Researchers analyzed data from 67 patients (mean age, 67 years; 35 women; mean BMI, 31 kg/m2) with overweight or obesity who completed three laboratory trial conditions in random order. Each condition was separated by at least 6 days. The three conditions were the following:
sitting: uninterrupted sitting for 8 hours (control);
exercise and sitting: sitting for 1 hour, moderate-intensity treadmill walking for 30 minutes and uninterrupted sitting for 6.5 hours; and
exercise and breaks: sitting for 1 hour, moderate-intensity treadmill walking for 30 minutes and sitting for 6.5 hours that was interrupted every 30 minutes with light-intensity treadmill walking for 3 minutes.
Ratings of perceived exertion and heart rate were measured at the end of each 3-minute walking break and at 5-minute intervals during 30-minute sessions of exercise. Blood samples were also taken to measure epinephrine and norepinephrine.

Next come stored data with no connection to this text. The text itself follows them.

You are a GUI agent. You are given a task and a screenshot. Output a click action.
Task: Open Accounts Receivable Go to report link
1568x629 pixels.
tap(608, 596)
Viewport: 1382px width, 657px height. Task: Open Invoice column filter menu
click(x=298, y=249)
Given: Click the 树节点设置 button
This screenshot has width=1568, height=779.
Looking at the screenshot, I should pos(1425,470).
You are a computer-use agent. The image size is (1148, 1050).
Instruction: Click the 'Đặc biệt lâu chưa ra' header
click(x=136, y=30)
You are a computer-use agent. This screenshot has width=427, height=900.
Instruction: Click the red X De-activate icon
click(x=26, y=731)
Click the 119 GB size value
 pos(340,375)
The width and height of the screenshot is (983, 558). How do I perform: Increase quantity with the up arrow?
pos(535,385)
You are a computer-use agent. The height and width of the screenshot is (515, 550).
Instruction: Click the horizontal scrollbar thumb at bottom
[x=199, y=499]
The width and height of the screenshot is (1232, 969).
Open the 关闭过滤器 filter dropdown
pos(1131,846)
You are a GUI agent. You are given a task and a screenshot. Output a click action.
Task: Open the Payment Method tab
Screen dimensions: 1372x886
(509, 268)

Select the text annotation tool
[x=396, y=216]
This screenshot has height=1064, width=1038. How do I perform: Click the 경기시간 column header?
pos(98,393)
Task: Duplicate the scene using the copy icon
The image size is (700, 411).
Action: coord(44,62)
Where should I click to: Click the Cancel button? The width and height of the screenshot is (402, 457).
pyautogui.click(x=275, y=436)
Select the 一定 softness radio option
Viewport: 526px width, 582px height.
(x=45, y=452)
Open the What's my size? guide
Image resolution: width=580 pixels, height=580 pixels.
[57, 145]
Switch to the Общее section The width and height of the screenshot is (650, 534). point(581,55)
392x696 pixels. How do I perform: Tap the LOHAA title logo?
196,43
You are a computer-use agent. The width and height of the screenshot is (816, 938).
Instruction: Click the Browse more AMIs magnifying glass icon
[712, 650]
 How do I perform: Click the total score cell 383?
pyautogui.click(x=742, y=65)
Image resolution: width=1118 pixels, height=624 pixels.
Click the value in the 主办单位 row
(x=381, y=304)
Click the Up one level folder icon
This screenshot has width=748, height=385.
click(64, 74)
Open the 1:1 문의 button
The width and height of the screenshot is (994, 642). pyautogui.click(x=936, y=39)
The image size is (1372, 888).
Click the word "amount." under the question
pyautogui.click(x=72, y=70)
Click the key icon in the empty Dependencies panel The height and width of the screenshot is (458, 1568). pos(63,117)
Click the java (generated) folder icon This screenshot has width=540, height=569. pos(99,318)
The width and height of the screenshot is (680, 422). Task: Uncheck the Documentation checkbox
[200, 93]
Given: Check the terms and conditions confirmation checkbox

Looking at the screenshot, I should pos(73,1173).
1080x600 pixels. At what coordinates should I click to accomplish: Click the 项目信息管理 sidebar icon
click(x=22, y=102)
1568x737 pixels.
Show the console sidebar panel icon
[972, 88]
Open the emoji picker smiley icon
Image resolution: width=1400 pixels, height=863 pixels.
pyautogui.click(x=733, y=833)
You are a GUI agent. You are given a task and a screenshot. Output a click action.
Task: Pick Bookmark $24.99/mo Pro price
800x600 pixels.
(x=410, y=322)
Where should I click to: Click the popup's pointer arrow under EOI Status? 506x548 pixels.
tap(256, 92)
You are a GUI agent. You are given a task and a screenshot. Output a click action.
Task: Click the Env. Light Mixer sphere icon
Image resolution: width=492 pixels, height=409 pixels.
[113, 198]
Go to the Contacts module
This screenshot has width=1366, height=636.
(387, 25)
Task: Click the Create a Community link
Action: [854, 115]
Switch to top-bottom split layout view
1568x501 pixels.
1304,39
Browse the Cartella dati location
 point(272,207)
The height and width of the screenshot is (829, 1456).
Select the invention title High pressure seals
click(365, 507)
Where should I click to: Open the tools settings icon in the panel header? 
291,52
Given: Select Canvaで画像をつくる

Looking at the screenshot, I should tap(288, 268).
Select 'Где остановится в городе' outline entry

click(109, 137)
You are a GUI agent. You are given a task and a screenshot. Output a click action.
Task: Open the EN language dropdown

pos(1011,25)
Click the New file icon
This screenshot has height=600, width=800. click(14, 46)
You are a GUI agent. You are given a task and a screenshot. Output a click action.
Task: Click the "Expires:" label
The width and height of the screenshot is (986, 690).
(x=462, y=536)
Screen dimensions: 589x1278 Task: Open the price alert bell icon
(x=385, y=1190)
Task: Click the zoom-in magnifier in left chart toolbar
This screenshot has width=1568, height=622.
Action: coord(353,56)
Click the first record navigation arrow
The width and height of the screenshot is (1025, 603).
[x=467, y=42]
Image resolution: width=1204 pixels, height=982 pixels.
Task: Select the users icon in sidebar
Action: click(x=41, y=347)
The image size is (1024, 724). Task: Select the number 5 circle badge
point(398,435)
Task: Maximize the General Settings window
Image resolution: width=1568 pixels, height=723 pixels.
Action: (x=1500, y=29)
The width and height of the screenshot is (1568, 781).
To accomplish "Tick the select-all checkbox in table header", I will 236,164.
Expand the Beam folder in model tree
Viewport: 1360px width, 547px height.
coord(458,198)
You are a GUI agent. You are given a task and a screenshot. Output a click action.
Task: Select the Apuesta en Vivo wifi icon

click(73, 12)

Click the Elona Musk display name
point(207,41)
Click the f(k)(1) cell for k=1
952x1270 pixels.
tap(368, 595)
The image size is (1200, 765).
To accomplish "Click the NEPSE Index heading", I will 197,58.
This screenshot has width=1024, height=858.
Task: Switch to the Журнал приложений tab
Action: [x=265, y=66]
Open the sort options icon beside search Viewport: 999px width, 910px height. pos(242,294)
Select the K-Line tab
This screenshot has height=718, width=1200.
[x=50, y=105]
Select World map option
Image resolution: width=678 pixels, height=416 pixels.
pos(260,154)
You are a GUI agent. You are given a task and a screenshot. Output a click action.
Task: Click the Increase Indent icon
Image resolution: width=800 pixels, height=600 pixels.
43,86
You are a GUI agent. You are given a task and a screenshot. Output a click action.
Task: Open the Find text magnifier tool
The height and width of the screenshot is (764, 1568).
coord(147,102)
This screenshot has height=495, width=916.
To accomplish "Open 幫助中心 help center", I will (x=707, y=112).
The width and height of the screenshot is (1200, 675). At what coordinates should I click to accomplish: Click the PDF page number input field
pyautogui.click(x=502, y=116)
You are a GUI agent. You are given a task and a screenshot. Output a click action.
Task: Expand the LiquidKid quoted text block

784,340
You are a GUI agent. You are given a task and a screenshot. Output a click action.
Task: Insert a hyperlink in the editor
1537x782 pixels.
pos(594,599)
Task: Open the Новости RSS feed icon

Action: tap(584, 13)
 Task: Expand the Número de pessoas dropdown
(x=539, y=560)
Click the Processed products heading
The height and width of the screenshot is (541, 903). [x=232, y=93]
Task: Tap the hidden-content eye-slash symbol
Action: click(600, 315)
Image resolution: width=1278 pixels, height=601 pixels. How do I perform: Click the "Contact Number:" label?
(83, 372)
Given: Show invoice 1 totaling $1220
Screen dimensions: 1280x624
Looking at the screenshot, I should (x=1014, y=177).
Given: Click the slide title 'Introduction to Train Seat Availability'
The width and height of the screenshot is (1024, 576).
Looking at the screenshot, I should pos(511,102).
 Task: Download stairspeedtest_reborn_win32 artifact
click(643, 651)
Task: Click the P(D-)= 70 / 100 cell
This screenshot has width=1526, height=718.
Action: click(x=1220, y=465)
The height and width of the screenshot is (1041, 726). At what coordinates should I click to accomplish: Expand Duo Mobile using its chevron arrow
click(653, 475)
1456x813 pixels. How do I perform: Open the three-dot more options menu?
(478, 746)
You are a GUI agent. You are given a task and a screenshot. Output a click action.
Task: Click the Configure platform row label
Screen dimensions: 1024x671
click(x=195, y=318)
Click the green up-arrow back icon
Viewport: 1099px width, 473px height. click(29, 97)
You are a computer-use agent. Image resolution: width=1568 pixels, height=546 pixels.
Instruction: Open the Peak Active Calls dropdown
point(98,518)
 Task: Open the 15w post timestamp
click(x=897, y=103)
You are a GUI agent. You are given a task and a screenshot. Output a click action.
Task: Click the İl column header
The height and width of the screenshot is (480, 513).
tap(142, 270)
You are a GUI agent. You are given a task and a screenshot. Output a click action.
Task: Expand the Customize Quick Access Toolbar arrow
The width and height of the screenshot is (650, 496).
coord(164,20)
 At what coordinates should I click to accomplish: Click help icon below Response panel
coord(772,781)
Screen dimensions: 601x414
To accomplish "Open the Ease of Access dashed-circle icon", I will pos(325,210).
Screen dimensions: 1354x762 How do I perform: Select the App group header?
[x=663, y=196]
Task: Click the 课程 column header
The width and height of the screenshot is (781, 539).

Compared with uninterrupted sitting, patients during the exercise and sitting condition had lower systolic (–3.4 mm Hg; 95% CI, –4.5 to –2.3) and diastolic BP (–0.8 mm Hg; 95% CI, –1.6 to –0.04). Patients during exercise with breaks condition also had decreases in systolic (–5.1 mm Hg; 95% CI, –6.2 to –4) and diastolic BP (–1.1 mm Hg; 95% CI, –1.8 to –0.3) vs. uninterrupted sitting.
Patients during the exercise with breaks condition had additional reductions in average systolic BP compared with the exercise with sitting condition (–1.7 mm Hg; 95% CI, –2.8 to –0.6). The additional reductions were seen more in women (–3.2 mm Hg; 95% CI, –4.7 to –1.7).
Compared with uninterrupted sitting, women had decreases in epinephrine during the exercise and sitting condition and the exercise with breaks condition (–13% to –12%; P < .05). Epinephrine increased in men during these two conditions (12% to 23%; P < .05). There were no differences in average norepinephrine.
“Although longer-term studies are required to corroborate our findings, this line of evidence may inform clinical and public health discussions around tailored strategies to optimize BP targets in older adults with increased cardiovascular disease risk,” Wheeler and colleagues wrote. – by Darlene Dobkowski
Disclosures: The authors report no relevant financial disclosures.